# Diagnostic challenges and outcome of fatty acid oxidation defects in a tertiary care center in Lebanon

**Authors:** Rose T. Daher, Katia El Taoum, Jinane Samaha, Pascale E. Karam

PMC · DOI: 10.1186/s13023-024-03325-4 · Orphanet Journal of Rare Diseases · 2024-08-29

## TL;DR

This study reports on fatty acid oxidation defects in Lebanon, highlighting diagnostic challenges and outcomes in a region with limited resources and high consanguinity.

## Contribution

The paper provides new insights into the clinical and genetic characteristics of fatty acid oxidation defects in a Middle Eastern population.

## Key findings

- Carnitine transporter deficiency was the most common defect, linked to a specific genetic variant.
- Late diagnosis was common, with 78% of patients diagnosed when symptomatic.
- Overall survival at last follow-up was 75%, with most patients showing symptom reversal after treatment.

## Abstract

Fatty acid oxidation defects are rare autosomal recessive disorders with variable clinical manifestations and outcome. Early detection by systematic neonatal screening may improve their prognosis. Long-term outcome studies of these disorders in the Middle East and North Africa region are limited. The purpose of this study is to report the diagnostic challenges and outcome of fatty acid oxidation defects in a major tertiary care center in Lebanon, a resource-constrained country in the Middle East.

A retrospective review of charts of all fatty acid oxidation defects sequential patients diagnosed and followed at our center was conducted. Collected data included: parental consanguinity, age at diagnosis, clinical presentation, biochemical profile, confirmatory diagnosis, treatment and outcome. A genotype–phenotype correlation was also performed, when available.

Information:
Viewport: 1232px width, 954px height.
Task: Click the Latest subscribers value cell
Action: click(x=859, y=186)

--

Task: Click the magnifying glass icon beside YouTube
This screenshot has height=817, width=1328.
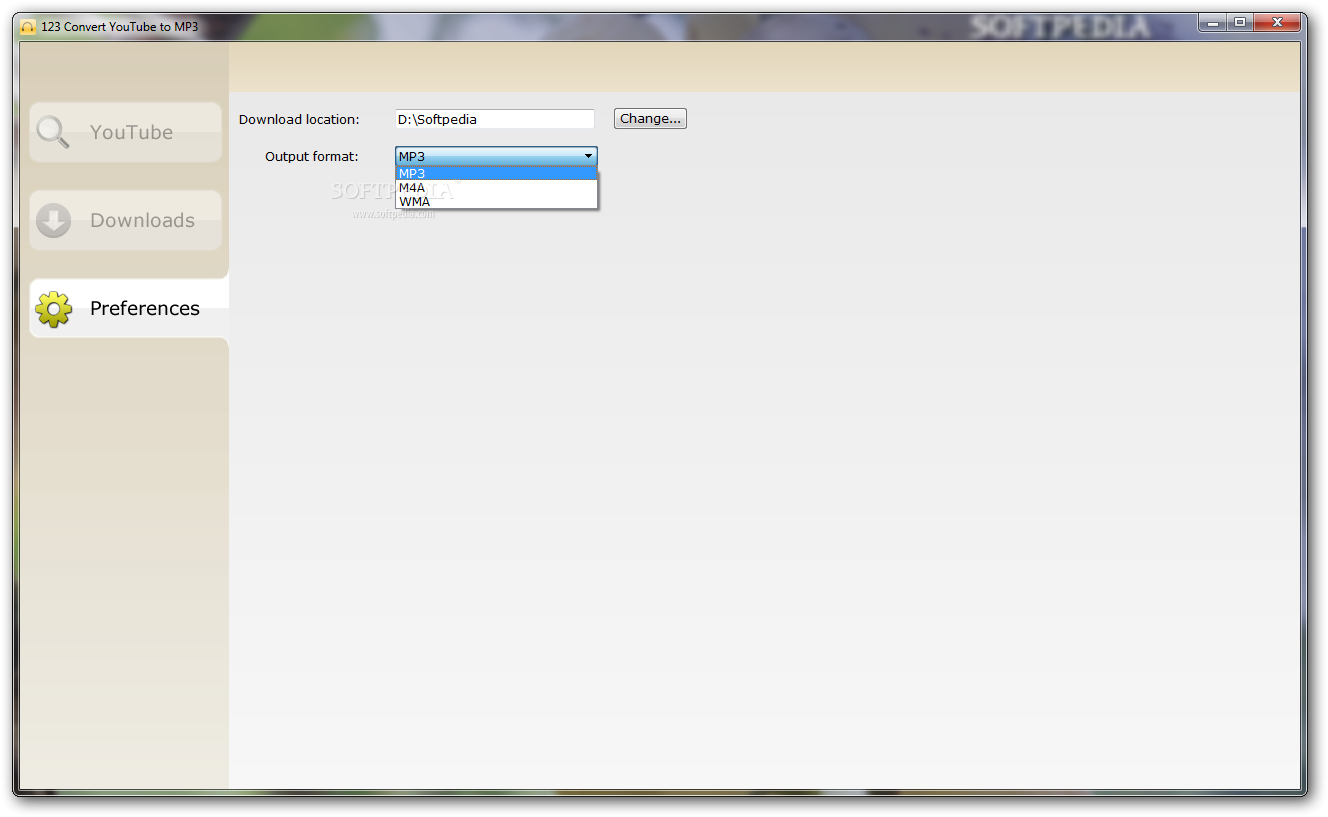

Work order 1:
Answer these questions from the text on fatty acid oxidation defects in Lebanon:
(a) Which defect was the most common?
(b) What percentage of patients were diagnosed when symptomatic?
(c) What kind of review of patient charts was conducted?
Work order 2:
Continue the text on fatty acid oxidation defects in Lebanon from its last sentence.

Answer 1:
(a) Carnitine transporter deficiency
(b) 78%
(c) A retrospective review

Answer 2:
Seven types of fatty acid oxidation defects were identified in a total of 34 patients from 21 families. Most families (79%) were consanguineous (first-degree cousins). The majority were diagnosed when clinically symptomatic (78%), at various ages between 10 days and 19 years (average: 2 years). Follow-up duration spanned between 2 months and 15 years (average: 5 years). The remainder of the patients were detected while still asymptomatic by systematic neonatal screening (9%) or due to positive family history (9%). The most common defect was carnitine transporter deficiency (50%) with an exclusive cardiac presentation related to a founder variant c.981C > T, (p.Arg254*) in the SLC22A5 gene. Medium chain acyl-CoA dehydrogenase deficiency was found in 13% only, which could be explained by the absence of systematic neonatal screening. Rare gene variants were detected in very long chain and multiple acyl-CoA dehydrogenase deficiency. The worse prognosis was observed in very long chain acyl-CoA dehydrogenase deficiency. The overall survival at last follow-up reached 75% with a complete reversal of symptoms with treatment in most patients (63%), despite their late diagnosis.

Our experience highlights the diagnostic challenges and outcome of fatty acid oxidation defects in a resource-constrained country with high consanguinity rates. Physicians’ awareness and systematic neonatal screening are key for diagnosis. Larger genotype–phenotype studies are still needed to understand the natural history of these rare diseases and possibly improve their outcome.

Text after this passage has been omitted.